PROVIDED ENTRIES section start
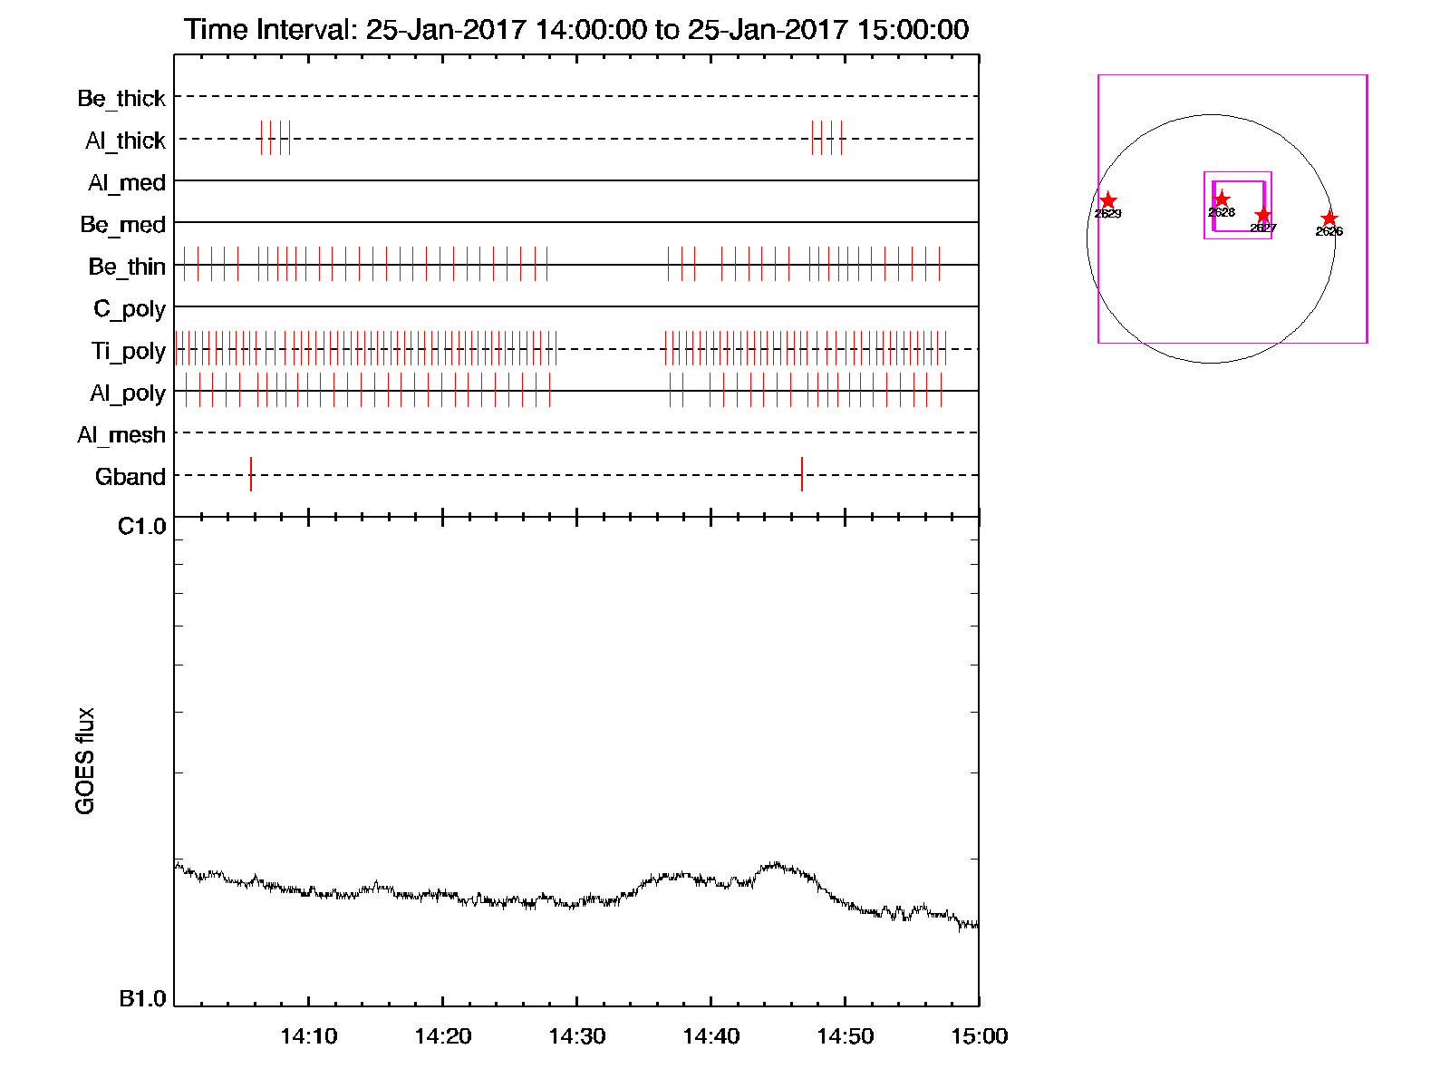Click the first Gband red marker near 14:05
The width and height of the screenshot is (1450, 1088).
[251, 474]
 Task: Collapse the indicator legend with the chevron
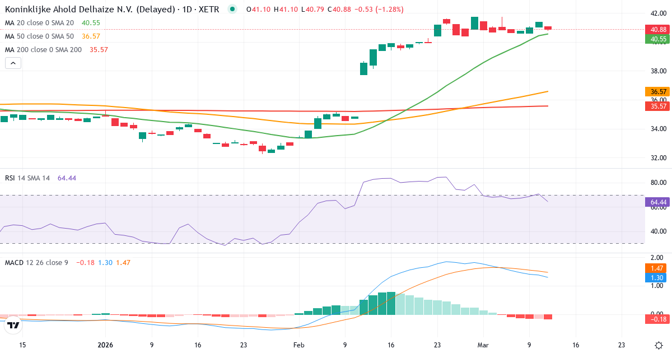click(12, 63)
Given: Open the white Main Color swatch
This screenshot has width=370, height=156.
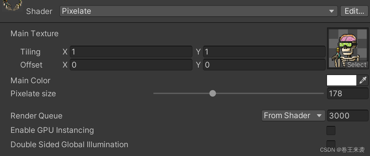Looking at the screenshot, I should point(342,80).
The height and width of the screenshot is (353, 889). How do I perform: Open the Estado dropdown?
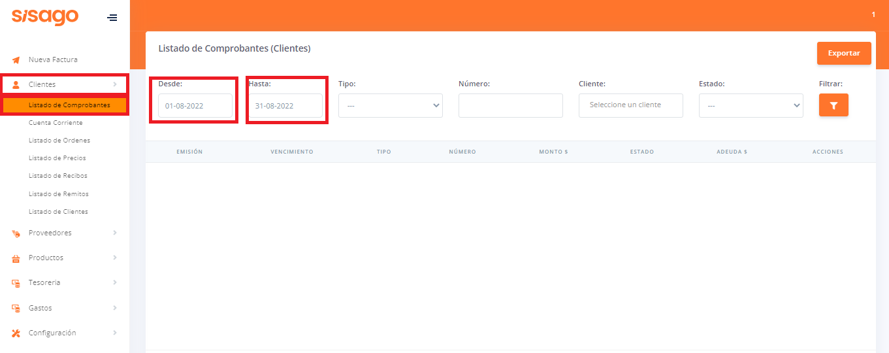[751, 106]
PROVIDED ENTRIES section end
* [ASSIGNMENT]
Your reply should consist only of the lines running from the line with "Task: Collapse the" to the end of the entries, both included, copied exactly and without any pictures.

* [RESPONSE AREA]
 Task: Collapse the indicator legend with the chevron
click(12, 63)
Given: Open the white Main Color swatch
This screenshot has width=370, height=156.
Looking at the screenshot, I should point(342,80).
The height and width of the screenshot is (353, 889). How do I perform: Open the Estado dropdown?
[751, 106]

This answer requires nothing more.